Il 26 giugno 1582 il Consiglio dei Dieci decise di stanziare 2000 zecchini per regali alla sultana-madre. Con una lettera di ringraziamento che non si è conservata, la B. ricambiò inviando due preziose vesti per il doge. Nell'Archivio di Stato di Venezia si conserva invece un documento in lingua spagnola, accluso a un dispaccio del bailo Gianfrancesco Morosini dell'8 febbr. 1583, indirizzato da Ester Kira alla Signoria di Venezia, nel quale la confidente si vanta di essere consultata dalla sultana-madre "en todos los negocios" con i baili veneziani. Il 10 marzo 1583 il Senato in una lettera a Nûr Bânû espresse i suoi ringraziamenti e la pregò di interporre anche in futuro i suoi buoni uffici in favore della Serenissima. Nel maggio del 1583 la B. si adoperò presso il kapudan pascià e presso il governo del Cairo perché i sudditi veneziani fossero rispettati per mare e per terra. Dopo di che il Senato stanziò ancora 2.000 ducati per regali alla sultana-madre di Turchia.
Ma gelosie e intrighi di corte già cominciavano a diminuire sensibilmente la sua influenza. Nell'ottobre del 1583 la B. si ammalò gravemente e nel dicembre ebbe una ricaduta con vomiti violenti. Si parlò di cancro allo stomaco, ma anche di veleno che la favorita di suo figlio Murâd III, Safiyye Sultân, le avrebbe propinato. Questa, "slava od albanese di origine", godette sempre della massima influenza presso lo sposo, e si adoperò presso di lui come pure presso suo figlio, Mehmed III, per mantenere buone relazioni con Venezia.
Il 7 dic. 1583 Nûr Bânû morì a Costantinopoli.
Fu seppellita accanto a Selîm II in un mausoleo presso la moschea di Santa Sofia. Lasciò immense ricchezze che furono valutate sui due milioni di zecchini in denaro e preziosi. Il suo erede fu Murâd III, ma un terzo dei suoi beni andò alle moschee e a fondazioni di beneficenza. Lasciò libere centocinquanta schiave e le dotò ognuna con 1000 zecchimi.
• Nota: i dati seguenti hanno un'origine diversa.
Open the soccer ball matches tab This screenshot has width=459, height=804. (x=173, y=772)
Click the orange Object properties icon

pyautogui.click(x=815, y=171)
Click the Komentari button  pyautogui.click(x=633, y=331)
Fra le sue opere di beneficenza, compiute in vita, si ricorda in particolare la moschea Vâlide di Scutari d'Asia, con medrese (scuola), ospizio e ospedale. Fu completata il 991 dell'Egira, cioè nel 1583,dunque nell'anno della sua morte.
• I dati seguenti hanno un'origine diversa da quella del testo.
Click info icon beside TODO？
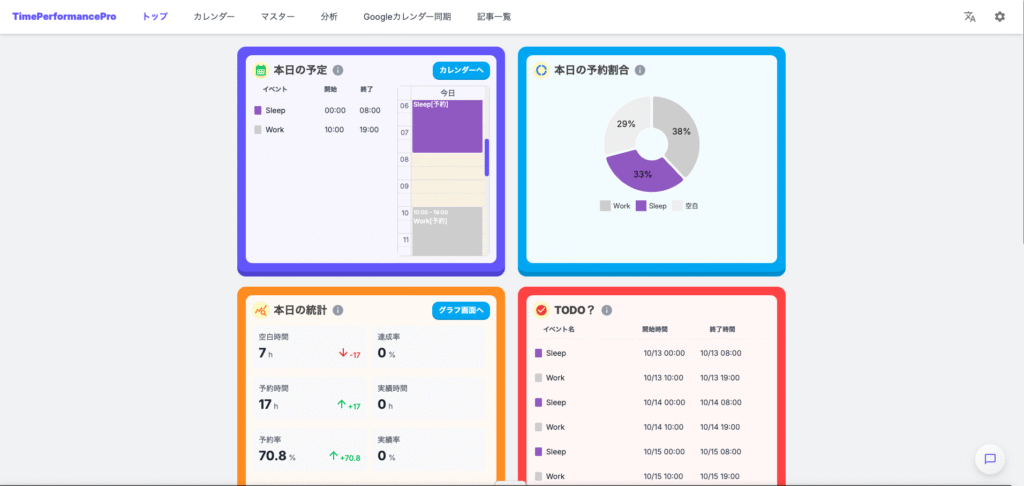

Bibl.: Lo studio più approfondito sulla vita di Cecilia Baffo è quello di E. Spagni, Una sultana veneziana, in Nuovo Arch. veneto, XXIX (1900), pp. 241-348, che è stato ampliato in alcuni punti da E. Rossi, La sultana Nûr Bânû (Cecilia Venier-Baffo), in Oriente moderno, XXXIII(1953), pp. 433-441. Da parte turca, Ahmed Refîq, Qadynlar Saltanati (Il dominio delle donne), Costantinopoli s. a., vol. I, ha trattato di Nûr Bânû, scambiandola con la favorita Safiyye del sultano Murâd III (p. 100), un errore che è stato ripetuto in varie opere di consultazione turche. Questa confusione è però passata anche in molte enciclopedie europee, per es. in Encyclopédie de l'Islam, sub voce Murâd III, Muhammad III, Wâlide; in Encicl. ital., sub voce Murâd III e Ottomano impero, per non parlare della turca Islâm Ansiklopedisi, sub voce Ahmed; I. G. L. A. nell'articolo Sultan Soliman à Corfou et Calli à Stamboul (1537-1584), pubblicato nel quotidiano ateniese Messager d'Athènes del 24 luglio 1932, identificò Nûr Bânû con la Calli Cartano che fu rapita nel 1537, all'età di sette anni, a Corfù e diventò dopo la moglie di Selîm II. Egli citava due lettere conservate in un archivio privato di Corfù che vennero alla luce nel 1877. I dispacci dei baili veneziani, in quanto si riferiscono a Nûr Bânû (Cecilia Baffo), furono utilizzati scrupolosamente dallo Spagni; manca però ancora uno studio, fondato su ricerche d'archivio, relativo all'influsso politico esercitato dalla sultana su Selîm II e sul figlio Murâd III. Per la relazione di Marino Cavalli letta al Senato nel 1567 cfr. W. Andreas, Eine unbekannte venetianische Relation über die Türkei, in Sitzungsberichte der Heidelberger Akademie der Wissenschaften, philos.-hist. Klasse, Jahrgang 1914, 5. Abhandlung, p. 10, ristampato in W. Andreas, Staatskunst und Diplomatie der Venetianer, Leipzig 1943, pp. 285 ss. Sulla vita di corte della B. e sul fasto dei costumi cfr. Stephan Gerlach, Tage-Buch, Frankfurt: 1674, pp. 177 ss., e N. Iorga, Geschichte des osmanischen Reiches, III, Gotha 1910,pp. 181 s.